▶ _Written problem_:
Copy all of the records below, changing every "Instruction" to "Command" and keeping everything else unchanged. Leave the pictures out of your answer.

▶ _Data lines_:

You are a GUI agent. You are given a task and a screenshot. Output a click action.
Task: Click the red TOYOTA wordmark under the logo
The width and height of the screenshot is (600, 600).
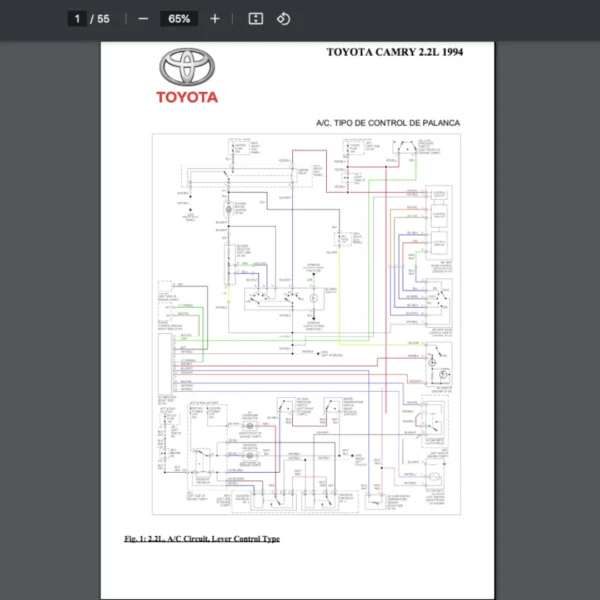[x=186, y=97]
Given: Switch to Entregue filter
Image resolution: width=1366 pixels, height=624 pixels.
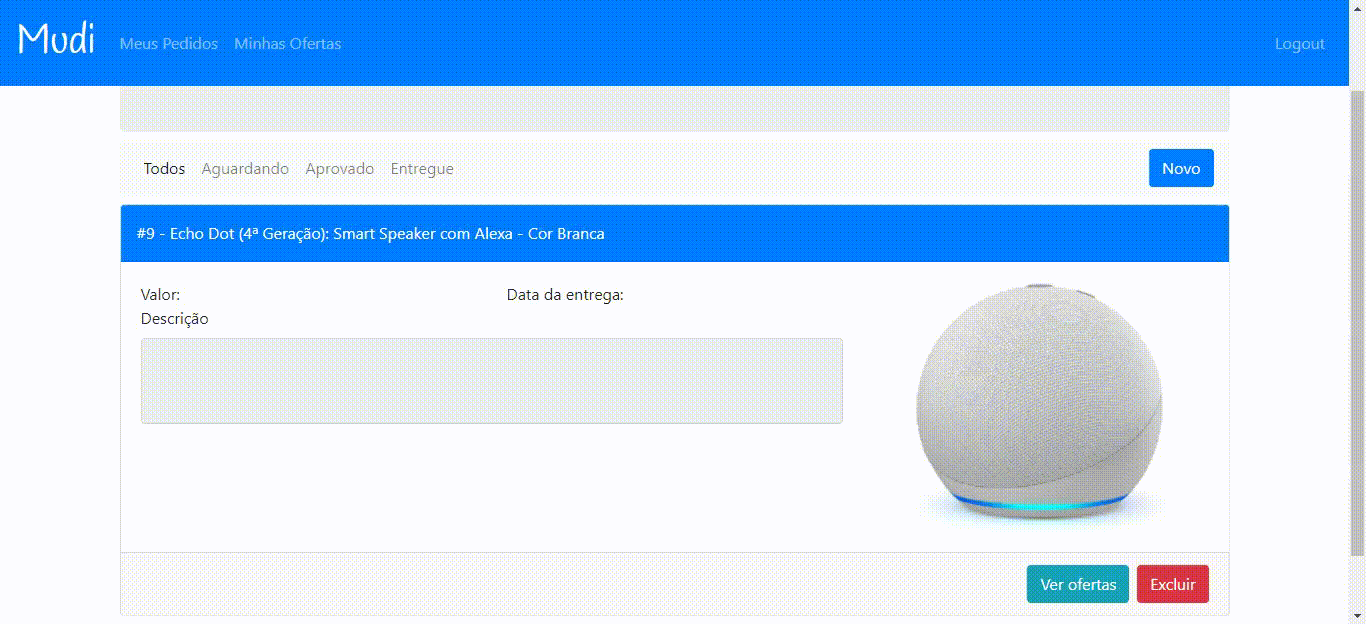Looking at the screenshot, I should (422, 168).
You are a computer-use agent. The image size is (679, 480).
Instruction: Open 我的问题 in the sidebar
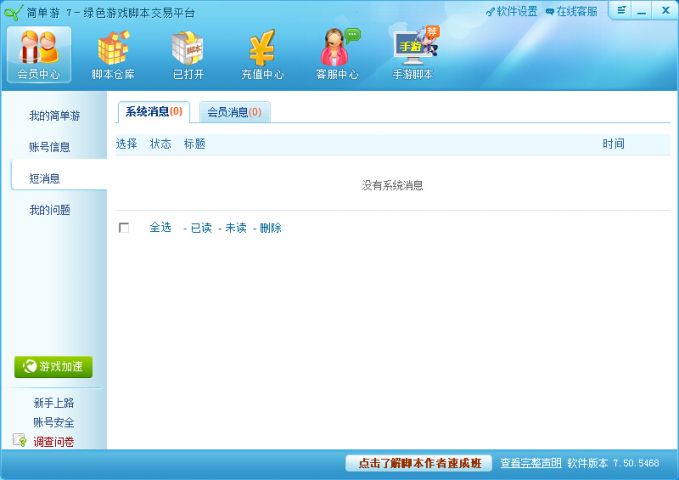[x=50, y=210]
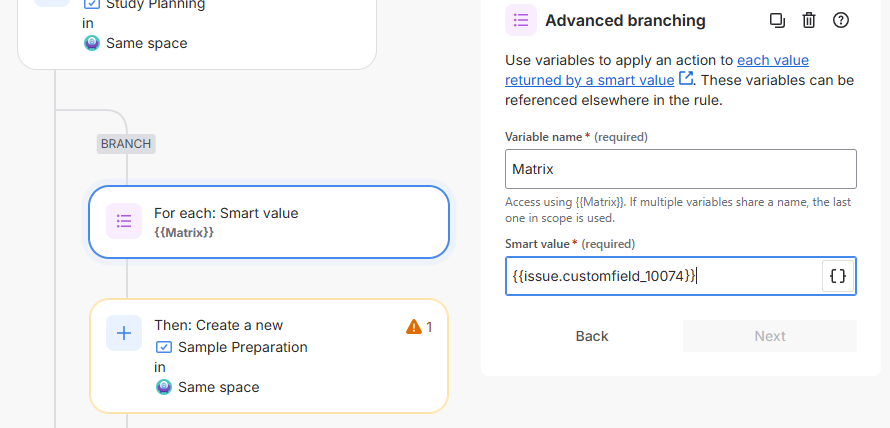Click the BRANCH label on the rule

point(126,143)
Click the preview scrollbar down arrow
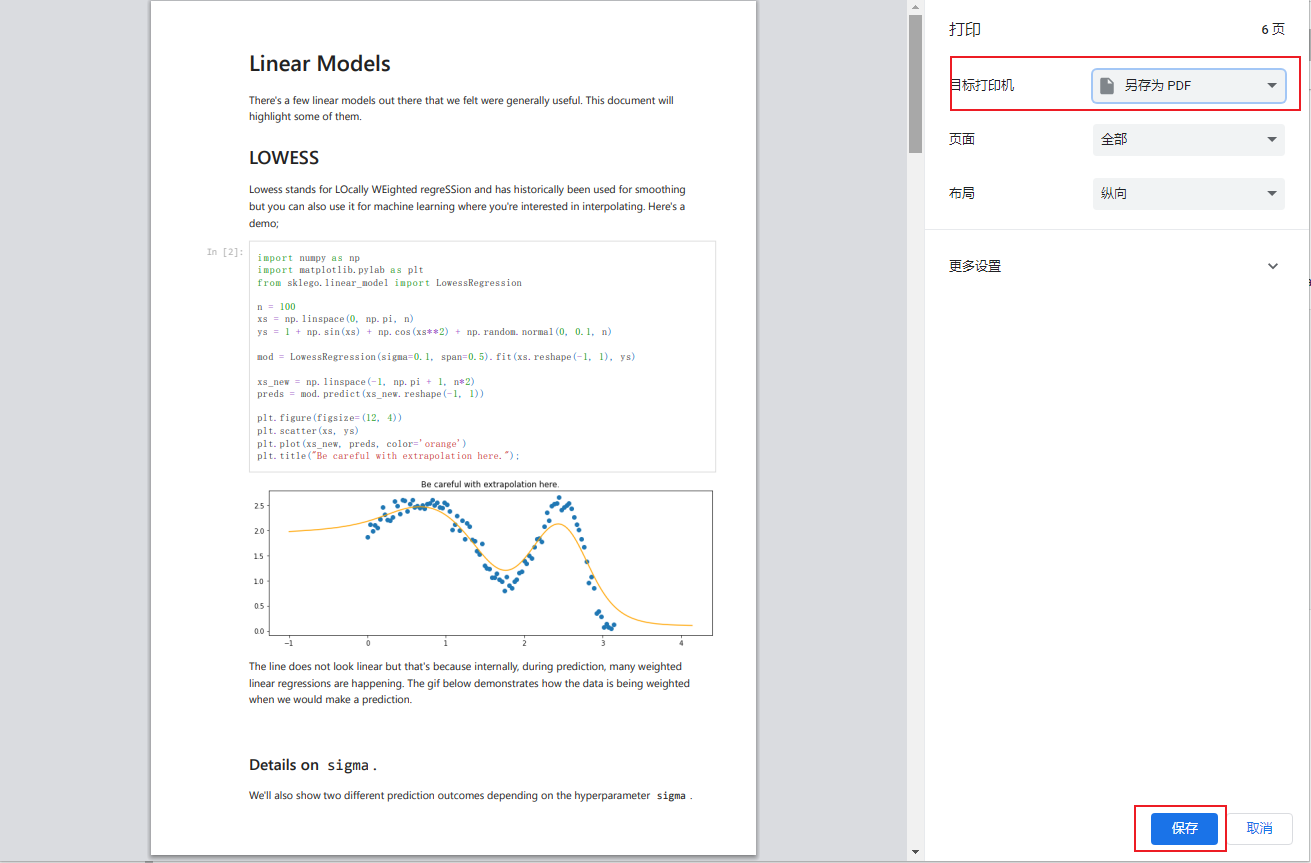 pyautogui.click(x=915, y=852)
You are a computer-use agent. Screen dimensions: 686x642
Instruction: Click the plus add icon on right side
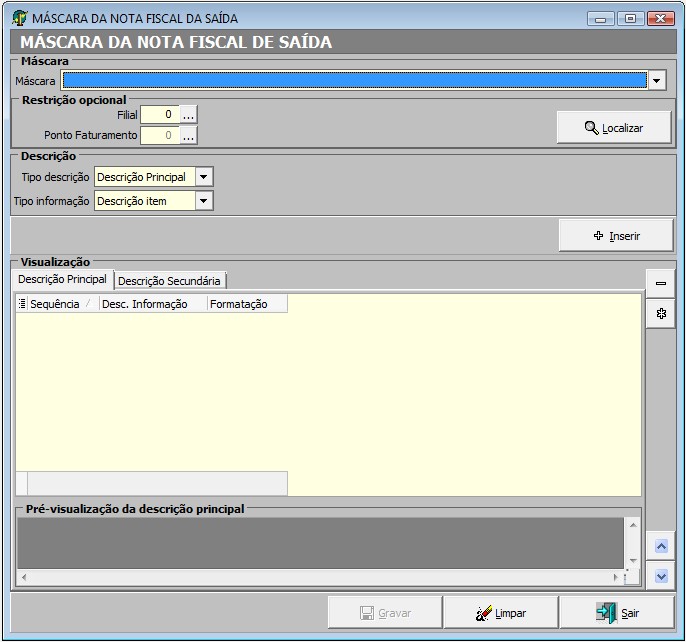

▶ _Response to the task_:
You are a GUI agent. You are given a task and a screenshot. Output a click action.
Task: Click the red TOYOTA wordmark under the logo
The width and height of the screenshot is (600, 600).
[x=186, y=97]
Given: Switch to Entregue filter
Image resolution: width=1366 pixels, height=624 pixels.
Looking at the screenshot, I should (422, 168).
You are a computer-use agent. The image size is (679, 480).
Command: Open 我的问题 in the sidebar
[x=50, y=210]
Click the BRANCH label on the rule

point(126,143)
Click the preview scrollbar down arrow
 pyautogui.click(x=915, y=852)
You are a computer-use agent. Screen dimensions: 686x642
Command: Click the plus add icon on right side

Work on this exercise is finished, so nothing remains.